¿Preocupa la disminución de anticuerpos neutralizantes? Contestan los expertos

Más allá de los anticuerpos neutralizantes conviene destacar el papel de la inmunidad celular que se genera tras la vacunación y que nos confiere capacidad para responder ante el virus.

Muestras de sangre en un laboratorio (Foto. Freepik)
Muestras de sangre en un laboratorio (Foto. Freepik)
CS
24 septiembre 2021 | 00:00 h

La Administración de Alimentos y Medicamentos de Estados Unidos (FDA, por sus siglas en inglés) ha autorizado la administración de una dosis de refuerzo de la vacuna contra la Covid-19 de Pfizer en personas mayores de 65 años y grupos con alto riesgo. Países como Reino Unido o Israel ya han iniciado la inoculación de dosis de refuerzo en sus poblaciones y, en el caso de España, se administran terceras dosis en residentes de residencias de ancianos y dosis adicionales en personas con sistemas inmunológicos comprometidos y que no han conseguido alcanzar el grado de protección esperado con las pautas de inmunización fijadas.

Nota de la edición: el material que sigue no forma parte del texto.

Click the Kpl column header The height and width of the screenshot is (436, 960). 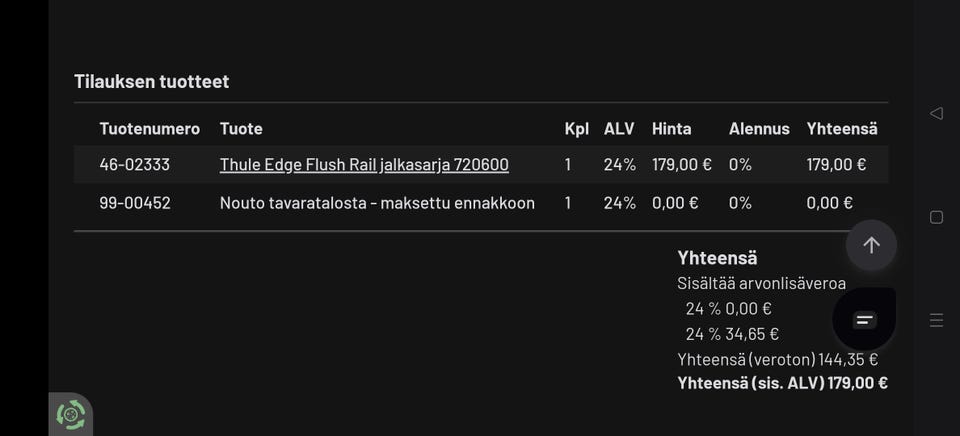(x=576, y=129)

Por el momento, la FDA, la Agencia Europea del Medicamento (EMA, por sus siglas en inglés) y la Organización Mundial de la Salud (OMS) han asegurado que la inoculación de dosis de refuerzo y/o terceras dosis en la población general no son necesarias. Un debate candente al que se añade un nuevo factor a tener en cuenta y sobre el que no existe un consenso extendido: ¿cuánto se sabe realmente sobre la duración de la inmunidad medida por las vacunas?

La evidencia científica surgida a lo largo de los últimos meses documenta una disminución constante de los niveles de anticuerpos entre las personas vacunadas. Diversos estudios y datos de las autoridades sanitarias de países como Israel o Reino Unido han demostrado que las vacunas están perdiendo su fuerza, al menos cuando se trata de controlar los contagios. Especialmente frente a variantes del SARS-CoV-2 como Delta (B.1.621.2, detectada originalmente en India).

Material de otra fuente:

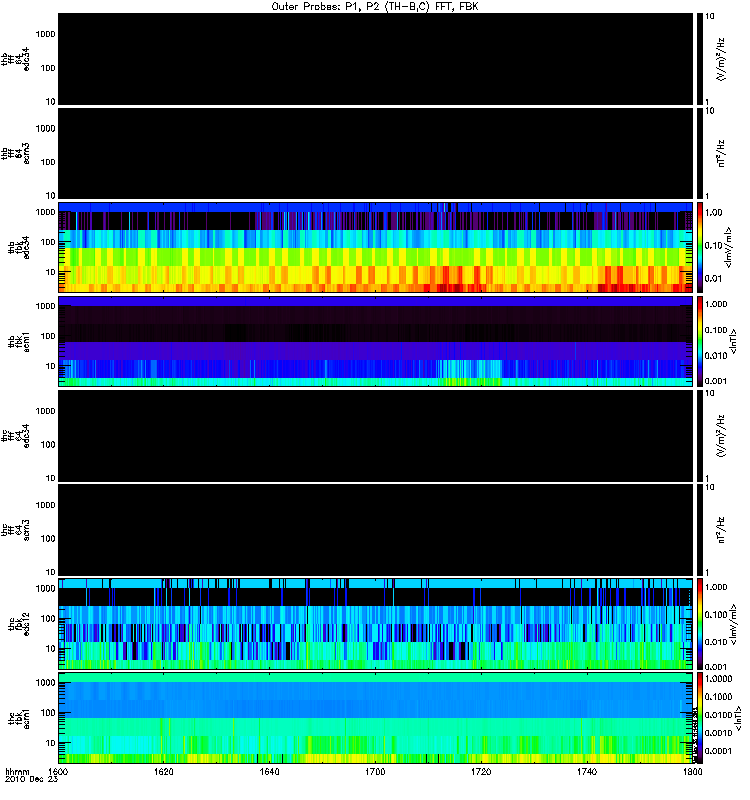Select the thb fbk scm1 spectrogram panel

point(376,341)
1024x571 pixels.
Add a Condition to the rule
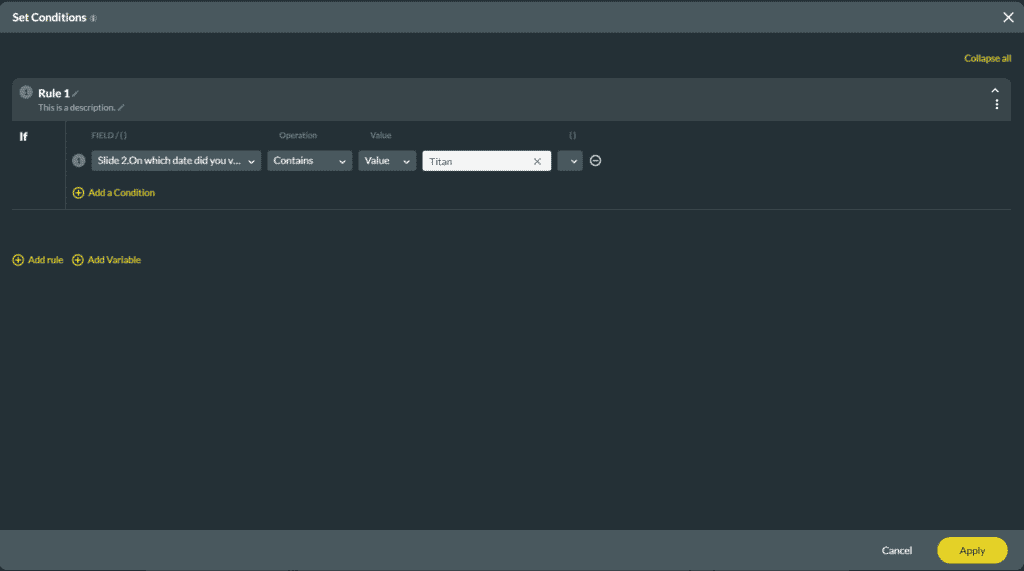pyautogui.click(x=114, y=192)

Las células B de memoria continuaron creciendo en número durante, al menos, los seis meses siguientes a la vacunación y perfeccionaron sus mecanismos de defensa frente al coronavirus

Ante esta fotografía conviene matizar ciertos aspectos. Nicole Doria-Rosa, inmunóloga del Instituto Nacional de Alergias y Enfermedades Infecciosas de Estados Unidos, explica en Nature que es posible que los niveles de anticuerpos neutralizantes experimenten un descenso con el paso del tiempo. Estos son los que mayor interés despiertan a la hora de hablar de inmunidad ya que pueden interceptar virus antes de que logren penetrar en nuestras células. Sus niveles se disparan tras la inoculación de las vacunas, pero disminuyen rápidamente meses después. La experta asegura en la referida publicación que no se trata de un caso único de las vacunas desarrolladas contra la Covid-19 sino que es extensible a muchas otras.

Es importante tener claro que nuestra inmunidad no depende exclusivamente de los anticuerpos neutralizantes. Jennifer Gommerman, inmunóloga de la Universidad de Toronto (Canadá), declara en Nature que las respuestas celulares son más duraderas. “La inmunidad celular es lo que te protegerá de las enfermedades”.

En este sentido destacan, por ejemplo, las células B de memoria que pueden desplegarse de forma más rápida que los anticuerpos en caso de que nuestro organismo se infecte tras la vacunación. Una parte de estas “tiende a quedarse al igual que las células T, que pueden atacar a células ya infectadas brindando ambas una medida adicional de protección en caso de que el SARS-CoV-2 supere nuestra primera línea de defensa”.

Un reciente estudio publicado en bioRxiv concluye que estos son los tres pilares básicos de nuestra defensa inmunitaria y que las vacunas estimulan la inmunidad celular duradera. Las células B de memoria continuaron creciendo en número durante, al menos, los seis meses siguientes a la vacunación y perfeccionaron sus mecanismos de defensa frente al coronavirus. Los recuentes de células T se mantuvieron relativamente estables, descendiendo solo ligeramente durante el periodo de estudio, uno de los pocos desarrollados a largo plazo sobre estos aspectos.

De acuerdo a las explicaciones ofrecidas a lo largo de estas líneas, podría resumirse que, tras la vacunación generamos una “reserva”. Aunque nuestros niveles de anticuerpos neutralizantes circulantes puedan reducirse con el paso del tiempo, nuestro sistema inmunológico continúa siendo capaz de poner en marcha de forma rápida y eficaz una respuesta. Motivo por el que la gran mayoría de los epidemiólogos y virólogos desaconsejan completamente la realización de test de anticuerpos tras completar la pauta de vacunación puesto que puede llevar a engaño.